■ Problem description ■
Start to finish, write out the entries exactly, leaving the pictures aside.

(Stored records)
------

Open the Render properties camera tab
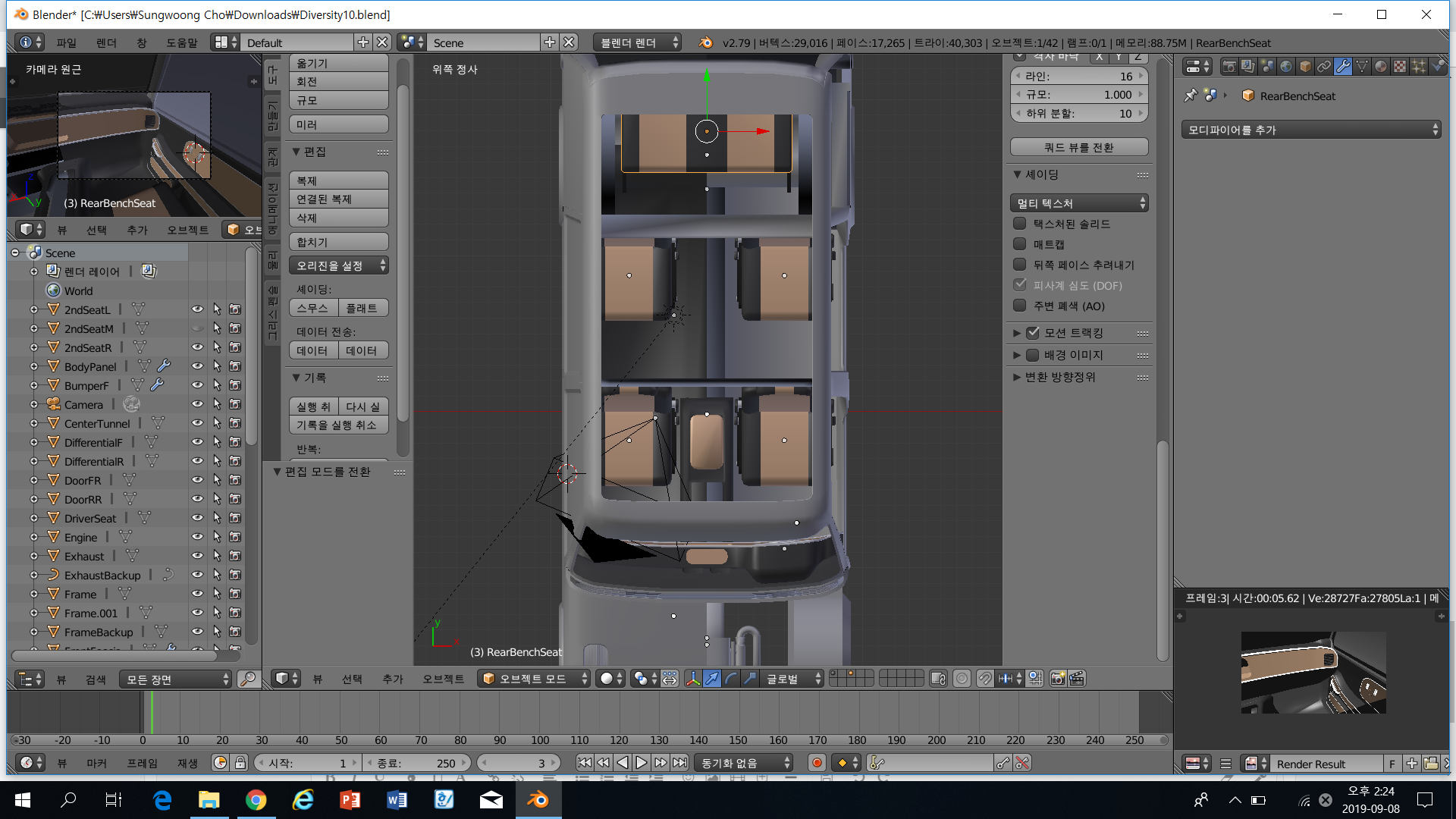The height and width of the screenshot is (819, 1456). pyautogui.click(x=1229, y=67)
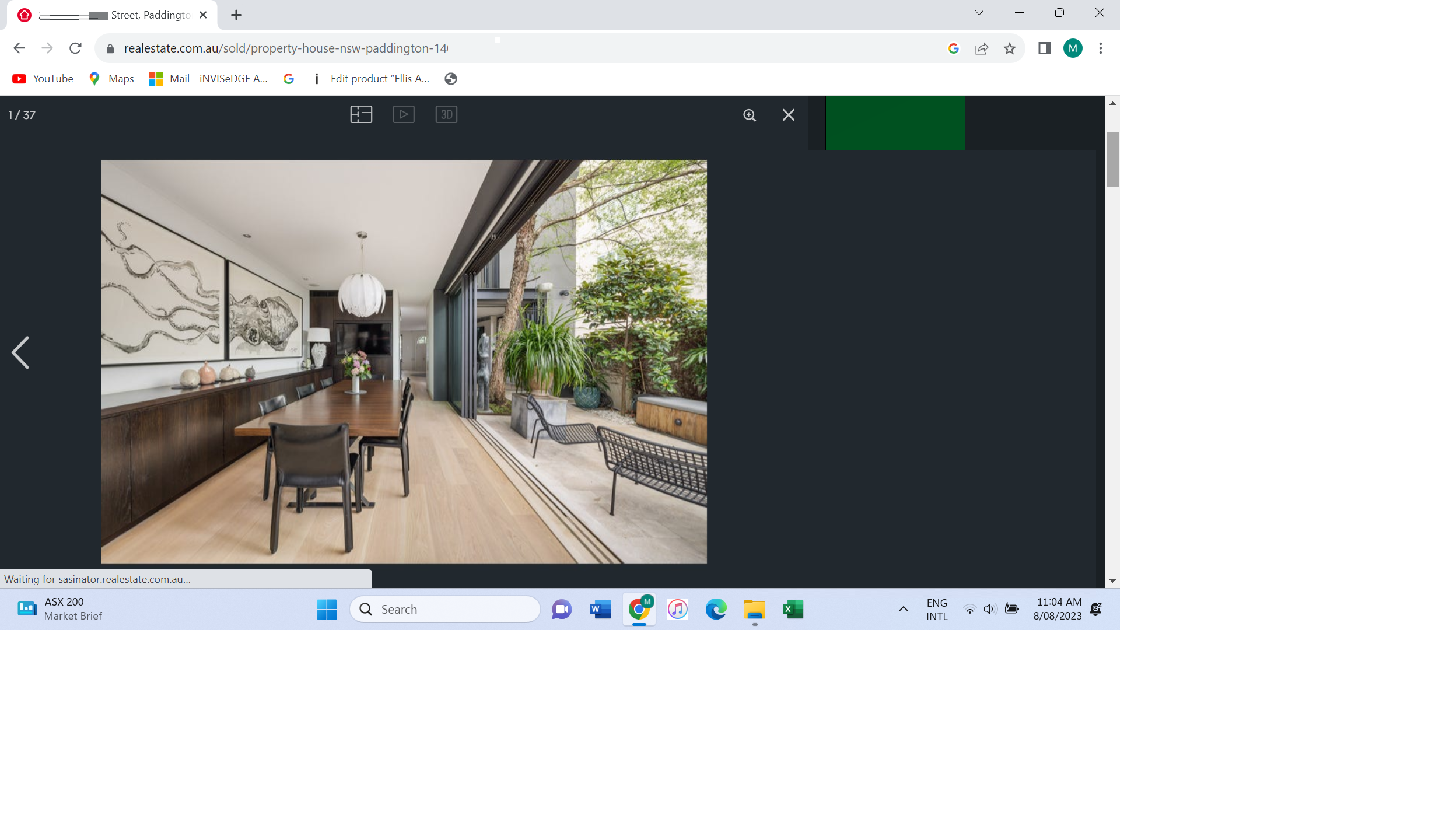Viewport: 1456px width, 819px height.
Task: Show hidden system tray icons
Action: pyautogui.click(x=903, y=609)
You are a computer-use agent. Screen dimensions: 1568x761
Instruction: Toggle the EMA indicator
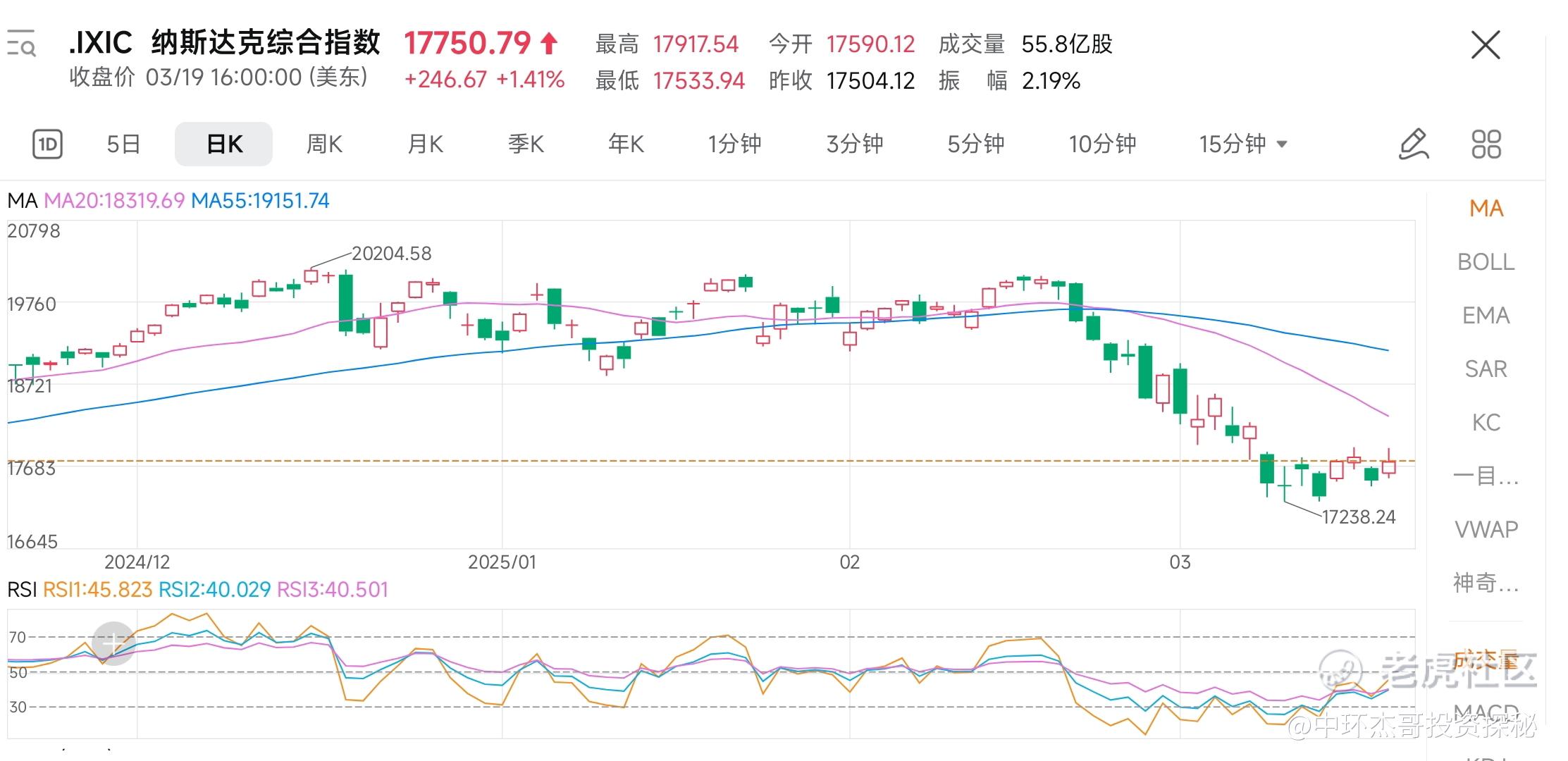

------

■ Worked solution ■
Open the Render properties camera tab
The height and width of the screenshot is (819, 1456). pyautogui.click(x=1229, y=67)
Viewport: 1456px width, 819px height.
Task: Show hidden system tray icons
Action: pyautogui.click(x=903, y=609)
You are a computer-use agent. Screen dimensions: 1568x761
Instruction: Toggle the EMA indicator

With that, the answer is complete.